Ce n’est pas la première fois que Corinne Le Quéré, en sa qualité de présidente du HCC, est entendue au Sénat. Mais cette venue était l’occasion pour elle de s’exprimer après la réponse, le mois dernier, du gouvernement au rapport annuel du HCC, six mois après sa remise. La climatologue a ainsi déploré que les décisions gouvernementales soient « rarement évaluées ». « On a un gros manque du pilotage de stratégie nationale bas carbone. On ne sait pas par exemple, pourquoi un certain nombre d’indicateurs, dans les transports et le bâtiment, n’ont pas atteint leurs objectifs. »

Le Pacte productif d’Emmanuel Macron attendu au tournant

Loi d’orientation sur les mobilités, loi énergie-climat, loi anti-gaspillage : les textes qui ont une incidence directe sur l’environnement se sont succédé ces derniers mois. Mais difficile pour le HCC d’analyser avec précision les orientations prises par le gouvernement : « Seulement 3% des articles de loi actuellement sont évalués sous l’angle climat », note Corinne Le Quéré.

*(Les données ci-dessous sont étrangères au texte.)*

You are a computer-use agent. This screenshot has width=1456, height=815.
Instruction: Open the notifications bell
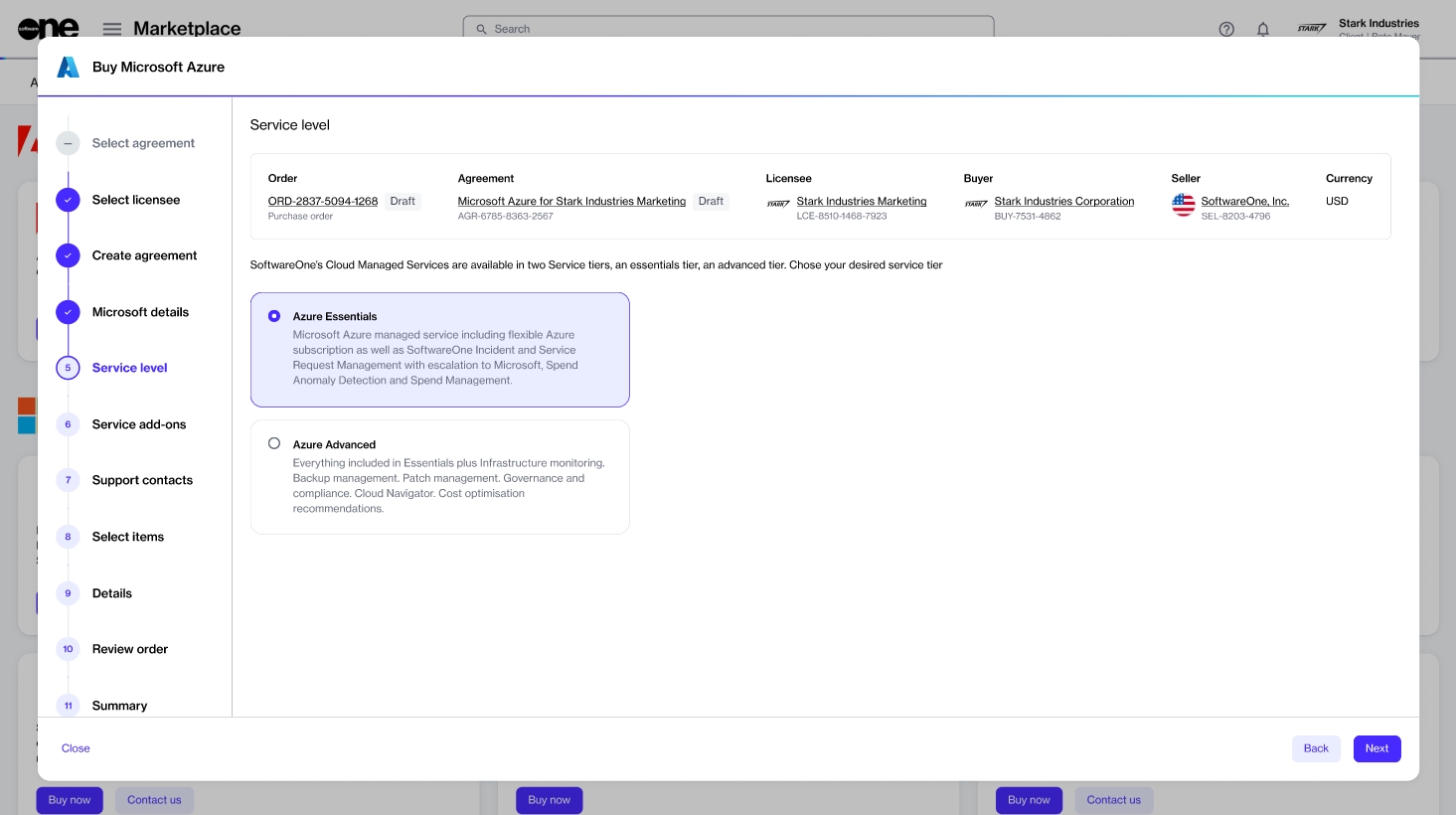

Dans les conseils distillés en direction des ministres, la présidente du Haut conseil a également souligné qu’il fallait préparer l’économie et la société à l’atteinte de la neutralité carbone. Dans la droite ligne de son rapport de juin 2019. La préconisation arrive à point nommé. Emmanuel Macron doit présenter son « Pacte productif » en avril, plan qui doit faire le lien entre industrie, innovation et transition énergétique. « Il faut nous assurer qu’à l’intérieur de ce pacte il y ait une planification des incidences sur l’emploi », a-t-elle insisté.

La taxe carbone « n’est pas juste »

Sur la taxe carbone, l’un des leviers les plus puissants pour faire évoluer les comportements, Corinne Le Quéré a fait preuve d’un discours beaucoup plus critique. « Elle n’est pas juste, elle touche les plus démunis, plus que les moins démunis. Elle n’est pas acceptée, en partie à cause de cet élément de vulnérabilité et de justice. » Comme une majorité de sénateurs, elle demande une « transparence complète » sur l’utilisation des recettes de la taxe carbone et une refonte de son assiette, afin que son poids sur les catégories modestes soit allégé.

Interrogée par les sénateurs, la présidente du Haut-Conseil a également fait un état des lieux des travaux menés actuellement par son équipe, livrant une sorte de bande-annonce sur le contenu du prochain rapport de juin 2020. Seront notamment abordés une comparaison des politiques à l’étranger vis-à-vis de l’efficacité énergétique des bâtiments et un focus sur l’empreinte carbone des produits que la France importe.

« Une évaluation un peu cash »

En pleine convention citoyenne sur le climat, le HCC sera attentif aux débouchés de cette expérience inédite, rattachée au Conseil économique, social et environnemental (Cese). « Est-ce que ce n’est pas un gadget médiatique ? », s’est interrogé le sénateur LR Didier Mandelli. « On va regarder le processus et comment le gouvernement s’empare des conclusions », promet Corinne Le Quéré.

L’audition a probablement permis de clarifier le sens du Haut Conseil pour le climat. Plusieurs sénateurs, comme Pascale Bories (rapporteure pour la commission de l’Aménagement du territoire et du Développement durable dans le projet de loi énergie-climat), se demandaient si cette énième instance n’empiétait pas sur d’autres organismes.

« Nous ne sommes pas un conseil de représentation », a répondu Corinne Le Quéré, à propos de la prétendue ressemblance avec le Conseil national de la transition écologique (CNTE). Contrairement au CNTE, présidé par la ministre Élisabeth Borne, le Haut conseil se caractérise par son indépendance et son suivi au long cours des stratégies. Le ton de l’audition a aussi été apprécié des parlementaires de la commission. « Vous avez démontré votre utilité à travers une évaluation qui est objective, sans concessions qui est même parfois un peu sévère et un peu cash », a salué le socialiste Jean-Michel Houllegatte.